* Assignment *
This task calls for printing every entry exactly.

* Extracted material *
┌────────

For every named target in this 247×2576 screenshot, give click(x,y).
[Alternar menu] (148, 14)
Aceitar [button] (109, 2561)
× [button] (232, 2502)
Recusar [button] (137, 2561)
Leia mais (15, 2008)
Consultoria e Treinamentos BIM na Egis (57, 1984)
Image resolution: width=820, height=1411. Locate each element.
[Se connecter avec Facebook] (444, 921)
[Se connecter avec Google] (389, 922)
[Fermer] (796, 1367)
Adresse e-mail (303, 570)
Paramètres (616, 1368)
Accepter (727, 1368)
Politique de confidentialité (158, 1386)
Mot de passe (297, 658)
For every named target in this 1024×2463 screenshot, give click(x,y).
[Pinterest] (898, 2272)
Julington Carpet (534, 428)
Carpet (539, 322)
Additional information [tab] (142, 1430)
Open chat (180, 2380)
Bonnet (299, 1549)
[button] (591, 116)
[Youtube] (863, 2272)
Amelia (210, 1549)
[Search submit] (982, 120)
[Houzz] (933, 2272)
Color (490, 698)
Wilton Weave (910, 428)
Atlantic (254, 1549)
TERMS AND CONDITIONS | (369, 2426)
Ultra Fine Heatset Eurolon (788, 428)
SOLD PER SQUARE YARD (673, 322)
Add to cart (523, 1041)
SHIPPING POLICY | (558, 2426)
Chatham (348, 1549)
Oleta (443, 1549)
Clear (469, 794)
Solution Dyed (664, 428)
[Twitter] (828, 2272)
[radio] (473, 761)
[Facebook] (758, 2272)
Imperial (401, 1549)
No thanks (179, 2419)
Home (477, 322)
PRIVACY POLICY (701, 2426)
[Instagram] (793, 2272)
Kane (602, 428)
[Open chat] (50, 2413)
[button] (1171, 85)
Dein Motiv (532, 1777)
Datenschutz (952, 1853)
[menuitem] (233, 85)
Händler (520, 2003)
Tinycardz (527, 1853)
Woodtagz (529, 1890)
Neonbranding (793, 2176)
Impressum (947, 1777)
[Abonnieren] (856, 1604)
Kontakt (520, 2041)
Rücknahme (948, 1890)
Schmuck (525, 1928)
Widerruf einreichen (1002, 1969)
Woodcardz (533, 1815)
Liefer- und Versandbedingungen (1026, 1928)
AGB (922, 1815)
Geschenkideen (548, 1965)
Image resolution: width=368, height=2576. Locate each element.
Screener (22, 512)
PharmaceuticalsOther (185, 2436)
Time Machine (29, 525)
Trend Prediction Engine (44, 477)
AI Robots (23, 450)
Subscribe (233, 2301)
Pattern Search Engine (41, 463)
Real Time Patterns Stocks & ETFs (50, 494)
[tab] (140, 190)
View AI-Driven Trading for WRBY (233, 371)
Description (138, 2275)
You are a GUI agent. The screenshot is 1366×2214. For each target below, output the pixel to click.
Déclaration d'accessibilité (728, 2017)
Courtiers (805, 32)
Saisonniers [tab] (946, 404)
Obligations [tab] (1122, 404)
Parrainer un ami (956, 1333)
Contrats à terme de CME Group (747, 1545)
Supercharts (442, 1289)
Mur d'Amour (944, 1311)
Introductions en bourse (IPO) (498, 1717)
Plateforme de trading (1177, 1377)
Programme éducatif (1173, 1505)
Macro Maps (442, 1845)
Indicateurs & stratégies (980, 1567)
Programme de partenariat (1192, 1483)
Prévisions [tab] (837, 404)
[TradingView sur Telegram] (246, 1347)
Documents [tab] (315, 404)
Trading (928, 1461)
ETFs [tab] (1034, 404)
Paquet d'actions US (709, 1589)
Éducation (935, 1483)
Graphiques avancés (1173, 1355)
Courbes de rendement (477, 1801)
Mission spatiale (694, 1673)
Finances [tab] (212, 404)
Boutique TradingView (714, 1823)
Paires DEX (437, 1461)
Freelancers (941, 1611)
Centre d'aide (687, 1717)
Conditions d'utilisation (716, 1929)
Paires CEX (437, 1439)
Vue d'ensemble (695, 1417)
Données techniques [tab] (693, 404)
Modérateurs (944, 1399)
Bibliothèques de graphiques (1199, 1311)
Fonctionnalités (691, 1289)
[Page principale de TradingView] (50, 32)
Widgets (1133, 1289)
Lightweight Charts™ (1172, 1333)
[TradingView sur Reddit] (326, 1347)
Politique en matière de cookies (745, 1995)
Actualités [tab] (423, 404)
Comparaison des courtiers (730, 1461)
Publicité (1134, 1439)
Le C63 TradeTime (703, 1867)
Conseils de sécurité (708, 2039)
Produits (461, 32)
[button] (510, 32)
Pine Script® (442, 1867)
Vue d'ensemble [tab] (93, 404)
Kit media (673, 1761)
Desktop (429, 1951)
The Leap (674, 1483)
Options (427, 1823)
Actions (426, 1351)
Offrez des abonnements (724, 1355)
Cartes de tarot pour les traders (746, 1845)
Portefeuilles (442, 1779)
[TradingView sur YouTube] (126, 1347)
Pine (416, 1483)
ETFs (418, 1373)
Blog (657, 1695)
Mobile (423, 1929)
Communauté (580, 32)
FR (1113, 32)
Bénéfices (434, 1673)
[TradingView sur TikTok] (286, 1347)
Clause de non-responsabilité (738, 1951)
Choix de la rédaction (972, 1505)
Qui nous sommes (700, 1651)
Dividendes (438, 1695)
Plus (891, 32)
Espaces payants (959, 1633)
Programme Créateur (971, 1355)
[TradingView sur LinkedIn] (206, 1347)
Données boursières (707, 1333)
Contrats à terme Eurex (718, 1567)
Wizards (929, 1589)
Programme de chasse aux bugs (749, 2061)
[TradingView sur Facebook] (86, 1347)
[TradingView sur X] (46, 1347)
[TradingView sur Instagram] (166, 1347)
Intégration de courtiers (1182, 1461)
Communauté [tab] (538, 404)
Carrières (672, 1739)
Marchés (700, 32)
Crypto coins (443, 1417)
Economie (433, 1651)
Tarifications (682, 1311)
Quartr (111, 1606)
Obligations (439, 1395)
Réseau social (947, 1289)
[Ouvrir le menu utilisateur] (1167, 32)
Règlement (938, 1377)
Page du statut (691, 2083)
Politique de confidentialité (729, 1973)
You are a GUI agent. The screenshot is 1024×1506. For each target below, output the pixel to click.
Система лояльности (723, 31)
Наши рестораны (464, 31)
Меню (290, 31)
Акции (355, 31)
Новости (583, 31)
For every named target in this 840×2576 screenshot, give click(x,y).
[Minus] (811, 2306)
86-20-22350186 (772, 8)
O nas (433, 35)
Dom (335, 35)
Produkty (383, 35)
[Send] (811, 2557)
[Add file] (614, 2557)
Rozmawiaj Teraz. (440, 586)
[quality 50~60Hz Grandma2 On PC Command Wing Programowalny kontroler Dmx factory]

└────────

* Answer for the task *
For every named target in this 247×2576 screenshot, give click(x,y).
[Alternar menu] (148, 14)
Aceitar [button] (109, 2561)
× [button] (232, 2502)
Recusar [button] (137, 2561)
Leia mais (15, 2008)
Consultoria e Treinamentos BIM na Egis (57, 1984)
Image resolution: width=820, height=1411. Locate each element.
[Se connecter avec Facebook] (444, 921)
[Se connecter avec Google] (389, 922)
[Fermer] (796, 1367)
Adresse e-mail (303, 570)
Paramètres (616, 1368)
Accepter (727, 1368)
Politique de confidentialité (158, 1386)
Mot de passe (297, 658)
For every named target in this 1024×2463 screenshot, give click(x,y).
[Pinterest] (898, 2272)
Julington Carpet (534, 428)
Carpet (539, 322)
Additional information [tab] (142, 1430)
Open chat (180, 2380)
Bonnet (299, 1549)
[button] (591, 116)
[Youtube] (863, 2272)
Amelia (210, 1549)
[Search submit] (982, 120)
[Houzz] (933, 2272)
Color (490, 698)
Wilton Weave (910, 428)
Atlantic (254, 1549)
TERMS AND CONDITIONS | (369, 2426)
Ultra Fine Heatset Eurolon (788, 428)
SOLD PER SQUARE YARD (673, 322)
Add to cart (523, 1041)
SHIPPING POLICY | (558, 2426)
Chatham (348, 1549)
Oleta (443, 1549)
Clear (469, 794)
Solution Dyed (664, 428)
[Twitter] (828, 2272)
[radio] (473, 761)
[Facebook] (758, 2272)
Imperial (401, 1549)
No thanks (179, 2419)
Home (477, 322)
PRIVACY POLICY (701, 2426)
[Instagram] (793, 2272)
Kane (602, 428)
[Open chat] (50, 2413)
[button] (1171, 85)
Dein Motiv (532, 1777)
Datenschutz (952, 1853)
[menuitem] (233, 85)
Händler (520, 2003)
Tinycardz (527, 1853)
Woodtagz (529, 1890)
Neonbranding (793, 2176)
Impressum (947, 1777)
[Abonnieren] (856, 1604)
Kontakt (520, 2041)
Rücknahme (948, 1890)
Schmuck (525, 1928)
Widerruf einreichen (1002, 1969)
Woodcardz (533, 1815)
Liefer- und Versandbedingungen (1026, 1928)
AGB (922, 1815)
Geschenkideen (548, 1965)
Image resolution: width=368, height=2576. Locate each element.
Screener (22, 512)
PharmaceuticalsOther (185, 2436)
Time Machine (29, 525)
Trend Prediction Engine (44, 477)
AI Robots (23, 450)
Subscribe (233, 2301)
Pattern Search Engine (41, 463)
Real Time Patterns Stocks & ETFs (50, 494)
[tab] (140, 190)
View AI-Driven Trading for WRBY (233, 371)
Description (138, 2275)
You are a GUI agent. The screenshot is 1366×2214. For each target below, output the pixel to click.
Déclaration d'accessibilité (728, 2017)
Courtiers (805, 32)
Saisonniers [tab] (946, 404)
Obligations [tab] (1122, 404)
Parrainer un ami (956, 1333)
Contrats à terme de CME Group (747, 1545)
Supercharts (442, 1289)
Mur d'Amour (944, 1311)
Introductions en bourse (IPO) (498, 1717)
Plateforme de trading (1177, 1377)
Programme éducatif (1173, 1505)
Macro Maps (442, 1845)
Indicateurs & stratégies (980, 1567)
Programme de partenariat (1192, 1483)
Prévisions [tab] (837, 404)
[TradingView sur Telegram] (246, 1347)
Documents [tab] (315, 404)
Trading (928, 1461)
ETFs [tab] (1034, 404)
Paquet d'actions US (709, 1589)
Éducation (935, 1483)
Graphiques avancés (1173, 1355)
Courbes de rendement (477, 1801)
Mission spatiale (694, 1673)
Finances [tab] (212, 404)
Boutique TradingView (714, 1823)
Paires DEX (437, 1461)
Freelancers (941, 1611)
Centre d'aide (687, 1717)
Conditions d'utilisation (716, 1929)
Paires CEX (437, 1439)
Vue d'ensemble (695, 1417)
Données techniques [tab] (693, 404)
Modérateurs (944, 1399)
Bibliothèques de graphiques (1199, 1311)
Fonctionnalités (691, 1289)
[Page principale de TradingView] (50, 32)
Widgets (1133, 1289)
Lightweight Charts™ (1172, 1333)
[TradingView sur Reddit] (326, 1347)
Politique en matière de cookies (745, 1995)
Actualités [tab] (423, 404)
Comparaison des courtiers (730, 1461)
Publicité (1134, 1439)
Le C63 TradeTime (703, 1867)
Conseils de sécurité (708, 2039)
Produits (461, 32)
[button] (510, 32)
Pine Script® (442, 1867)
Vue d'ensemble [tab] (93, 404)
Kit media (673, 1761)
Desktop (429, 1951)
The Leap (674, 1483)
Options (427, 1823)
Actions (426, 1351)
Offrez des abonnements (724, 1355)
Cartes de tarot pour les traders (746, 1845)
Portefeuilles (442, 1779)
[TradingView sur YouTube] (126, 1347)
Pine (416, 1483)
ETFs (418, 1373)
Blog (657, 1695)
Mobile (423, 1929)
Communauté (580, 32)
FR (1113, 32)
Bénéfices (434, 1673)
[TradingView sur TikTok] (286, 1347)
Clause de non-responsabilité (738, 1951)
Choix de la rédaction (972, 1505)
Qui nous sommes (700, 1651)
Dividendes (438, 1695)
Plus (891, 32)
Espaces payants (959, 1633)
Programme Créateur (971, 1355)
[TradingView sur LinkedIn] (206, 1347)
Données boursières (707, 1333)
Contrats à terme Eurex (718, 1567)
Wizards (929, 1589)
Programme de chasse aux bugs (749, 2061)
[TradingView sur Facebook] (86, 1347)
[TradingView sur X] (46, 1347)
[TradingView sur Instagram] (166, 1347)
Intégration de courtiers (1182, 1461)
Communauté [tab] (538, 404)
Carrières (672, 1739)
Marchés (700, 32)
Crypto coins (443, 1417)
Economie (433, 1651)
Tarifications (682, 1311)
Quartr (111, 1606)
Obligations (439, 1395)
Réseau social (947, 1289)
[Ouvrir le menu utilisateur] (1167, 32)
Règlement (938, 1377)
Page du statut (691, 2083)
Politique de confidentialité (729, 1973)
You are a GUI agent. The screenshot is 1024×1506. For each target below, output the pixel to click.
Система лояльности (723, 31)
Наши рестораны (464, 31)
Меню (290, 31)
Акции (355, 31)
Новости (583, 31)
For every named target in this 840×2576 screenshot, give click(x,y).
[Minus] (811, 2306)
86-20-22350186 (772, 8)
O nas (433, 35)
Dom (335, 35)
Produkty (383, 35)
[Send] (811, 2557)
[Add file] (614, 2557)
Rozmawiaj Teraz. (440, 586)
[quality 50~60Hz Grandma2 On PC Command Wing Programowalny kontroler Dmx factory]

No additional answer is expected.